We face intense competition in mobile products and in the digital map data and related location-based content and services markets.

Our strategy for our Location & Commerce business may not succeed if we are unable to maintain current sources of revenue, provide support for our Devices & Services business and create new sources of revenue from our location-based services and commerce assets.

There are also entries much the same as previous years, about issues relating to the need to maintain product innovation and research and development, the need to defend intellectual property, retain skilled staff, maintain the loyalty of customers, reliance on key supply chain partners, managing the manufacturing process, potential cyber security issues, potential quality issues (and the arising impact on brand), the volatility of currency fluctuations, potential regulatory or political changes, changes in technical standard, changes in tax environments, and the impact of litigation and other legal issues.

What is perhaps most notable about Nokia's 2011 20-F is the additional detail on the risk factors facing its smartphone business. By contrast, Nokia's 2009 20-F essentially had just a single direct entry relating to high end devices, one that was rather generic:

We need to have a competitive portfolio of high quality products and services and their combinations that are preferred, purchased and used by our current and potential customers and consumers. If we fail to achieve or maintain a competitive portfolio, our business, sales and results of operations may be materially adversely affected.

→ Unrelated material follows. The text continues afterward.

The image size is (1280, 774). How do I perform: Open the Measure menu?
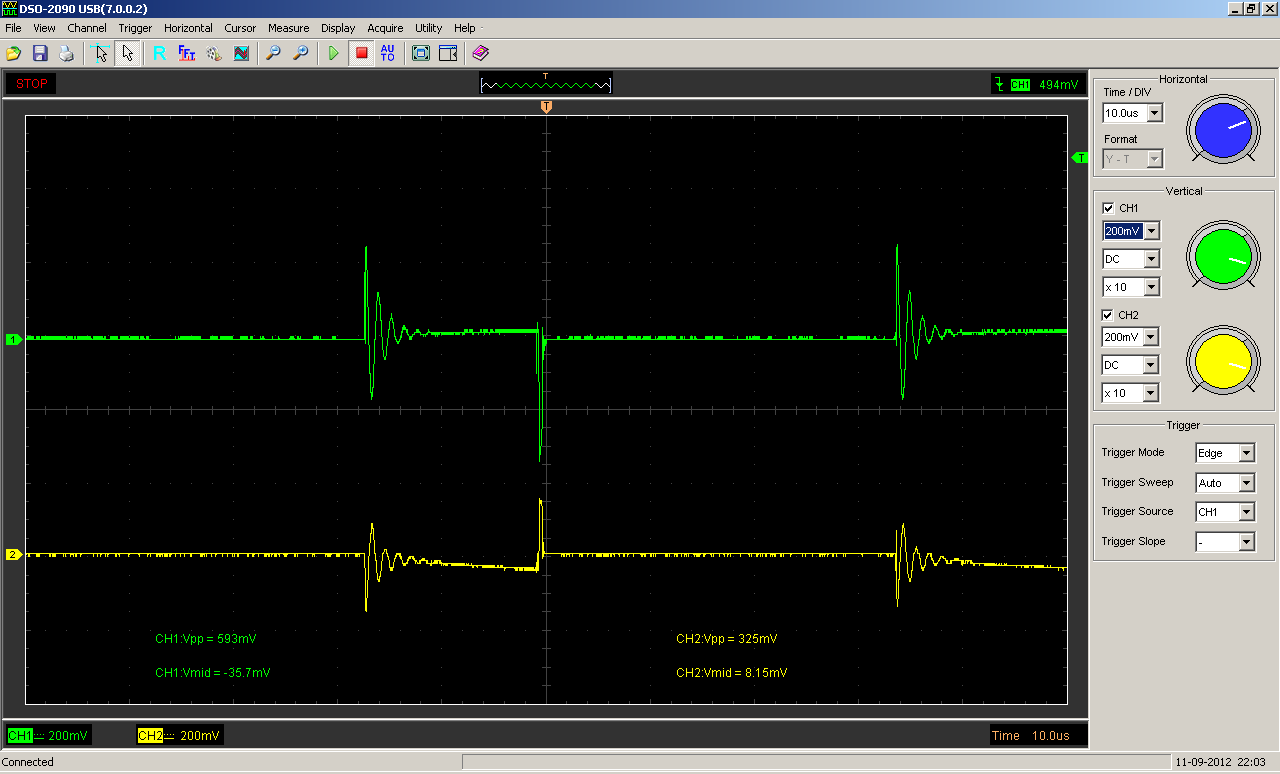coord(288,28)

The 2010 20-F did improve on this, but the Microsoft-Nokia partnership had only just been announced, so potential issues specific to Nokia's use of Windows Phone were somewhat lacking.

It is clear that Nokia's goal of creating a third ecosystem with Microsoft, via Windows Phone, remains an enormous challenge. The scale of the task is neatly outlined by the number of risk factors that must be overcome. However, an awareness of these factors is an essential part of plotting a course. This kind of strategic clarity is something that Nokia has been missing in recent years. It also explains why the company's Windows Phone journey is attracting so much interest and optimism from within the industry. The challenge for Nokia now is to execute on its vision.